In many states, including West Virginia, state employees who retire and collect pensions are not permitted to "double dip." Should they decide to go back to work in the public sector, their pension benefits are reduced.
That is not the case in Ohio. There, retirees - including some very well compensated ones - are not penalized if they get back on the public payroll.
One example is William G. Batchelder, who is Speaker of the Ohio House of Representatives. Batchelder served more than three decades as a legislator, then left and became a judge. Now he's back in the Statehouse, collecting both a salary of $94,000 and a pension topping $100,000 a year.

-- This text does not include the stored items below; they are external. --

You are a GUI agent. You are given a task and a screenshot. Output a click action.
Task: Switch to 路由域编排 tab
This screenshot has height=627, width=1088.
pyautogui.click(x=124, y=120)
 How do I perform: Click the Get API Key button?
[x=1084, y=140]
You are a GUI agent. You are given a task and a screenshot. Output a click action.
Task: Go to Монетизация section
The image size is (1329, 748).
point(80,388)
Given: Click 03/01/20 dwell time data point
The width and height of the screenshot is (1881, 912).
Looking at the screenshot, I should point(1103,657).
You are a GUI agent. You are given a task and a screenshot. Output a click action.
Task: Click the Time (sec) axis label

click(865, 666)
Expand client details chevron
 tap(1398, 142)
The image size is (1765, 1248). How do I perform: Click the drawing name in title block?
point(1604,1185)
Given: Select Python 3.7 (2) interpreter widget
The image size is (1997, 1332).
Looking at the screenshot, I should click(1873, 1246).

Batchelder may be the most prominent double dipper, but he is far from the only one. For years, many public employees have been able to retire in the mid-50s, start collecting pensions, then go back to work while still in the prime of life and enjoy double income through salaries.
Were the situation in the private sector, Ohio taxpayers would have no cause for complaint. But because public employee pensions and other retirement benefits are subsidized heavily by taxpayers, they have a right to demand double dipping come to an end. In effect, hard-working Buckeye State residents are paying some employees twice - and that simply isn't fair. With both state and many local governments in deep fiscal trouble, it isn't smart, either.
Ohio legislators should place at least some limits on double dipping. Just don't look for the initiative to start in the Speaker of the House's office.